Background: Benign prostatic hyperplasia (BPH) is one of the most common conditions affecting middle-aged men. This condition can be symptomatic or asymptomatic. Up to 15-25% of men aged 50-65 years have lower urinary tract symptoms (LUTS). Aim of the Work: To compare between the effect of alpha blocker (Tamsulosin 0.4 mg once at night) and a combination of alpha blockers (Tamsulosin 0.4 mg once at morning) and PDE5 inhibitors (Sildenafil 25 mg at night) in treatment of benign prostatic hyperplasia patients through evaluation of IPSS and post-voiding residual urine and uroflometry before and after treatment. Patients and Methods: This was a prospective study done on 30 patients fulfilling inclusion criteria at Eldemerdash hospital between 1-9-2017 till 1-9-2018 and this study has two phases: Phase (1): included 30 patients complaining of LUTS 2ry to BPH assessed by uroflowmetry and IPSS and post voiding residual urine.

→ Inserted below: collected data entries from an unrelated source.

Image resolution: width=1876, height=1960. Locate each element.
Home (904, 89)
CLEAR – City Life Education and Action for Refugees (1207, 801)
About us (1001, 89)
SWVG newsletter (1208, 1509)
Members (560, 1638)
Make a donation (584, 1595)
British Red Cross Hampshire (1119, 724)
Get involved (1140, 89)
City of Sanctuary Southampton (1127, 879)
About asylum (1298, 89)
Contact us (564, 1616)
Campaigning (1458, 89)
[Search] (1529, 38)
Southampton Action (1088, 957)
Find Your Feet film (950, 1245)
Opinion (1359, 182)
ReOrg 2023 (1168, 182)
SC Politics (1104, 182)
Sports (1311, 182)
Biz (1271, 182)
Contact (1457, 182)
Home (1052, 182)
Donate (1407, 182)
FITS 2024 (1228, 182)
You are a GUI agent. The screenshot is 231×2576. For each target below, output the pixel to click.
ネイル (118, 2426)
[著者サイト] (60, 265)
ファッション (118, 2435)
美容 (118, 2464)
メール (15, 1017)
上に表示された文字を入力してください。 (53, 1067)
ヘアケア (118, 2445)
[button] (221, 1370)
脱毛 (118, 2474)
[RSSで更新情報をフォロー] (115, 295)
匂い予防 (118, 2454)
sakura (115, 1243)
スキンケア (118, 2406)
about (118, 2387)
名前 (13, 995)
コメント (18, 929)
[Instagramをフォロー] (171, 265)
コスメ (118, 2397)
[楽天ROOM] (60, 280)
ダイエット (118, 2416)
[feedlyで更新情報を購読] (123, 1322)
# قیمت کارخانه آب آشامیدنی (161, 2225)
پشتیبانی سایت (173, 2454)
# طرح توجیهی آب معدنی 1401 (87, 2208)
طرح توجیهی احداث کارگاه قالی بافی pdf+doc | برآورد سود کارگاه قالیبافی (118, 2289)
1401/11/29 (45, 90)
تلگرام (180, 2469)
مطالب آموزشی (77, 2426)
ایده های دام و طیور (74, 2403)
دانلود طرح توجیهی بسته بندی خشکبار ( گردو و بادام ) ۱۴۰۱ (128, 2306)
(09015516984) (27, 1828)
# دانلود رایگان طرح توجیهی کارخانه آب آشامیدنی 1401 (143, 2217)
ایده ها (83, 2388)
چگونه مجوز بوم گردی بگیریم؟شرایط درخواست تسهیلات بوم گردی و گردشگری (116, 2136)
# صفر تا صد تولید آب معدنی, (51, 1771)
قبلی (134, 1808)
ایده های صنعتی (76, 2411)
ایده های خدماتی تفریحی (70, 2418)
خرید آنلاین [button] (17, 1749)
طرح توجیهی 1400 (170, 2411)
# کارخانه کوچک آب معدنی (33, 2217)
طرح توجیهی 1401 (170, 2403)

Before taking any drugs and after treatment by alpha blocker (tamsulosin 0.4mg capsule once daily at night) for 3 months. Phase (2): included the same 30 patients after treatment by phase (2) of alpha blocker (Tamsulosin 0.4 capsule once daily in the morning) and PDEI (sildenafil 25mg once daily in the night) for 3 months. These patient also assessed by IPSS, uroflowmetry and PVR urine. Results: The results of this study showed that there was a significant improvement after phase 1 treatment in IPSS, also there was a significant improvement after phase 2 more than phase 1. The PVRU and Q max was significantly improve after phase 1 but the change after phase 2 was insignificant. Conclusion: Sildenafil citrate in combination with tamsulosin improved LUTS more than tamsulosin monotherapy with the merit of a comparable safety profile in patients with LUTS/BPH.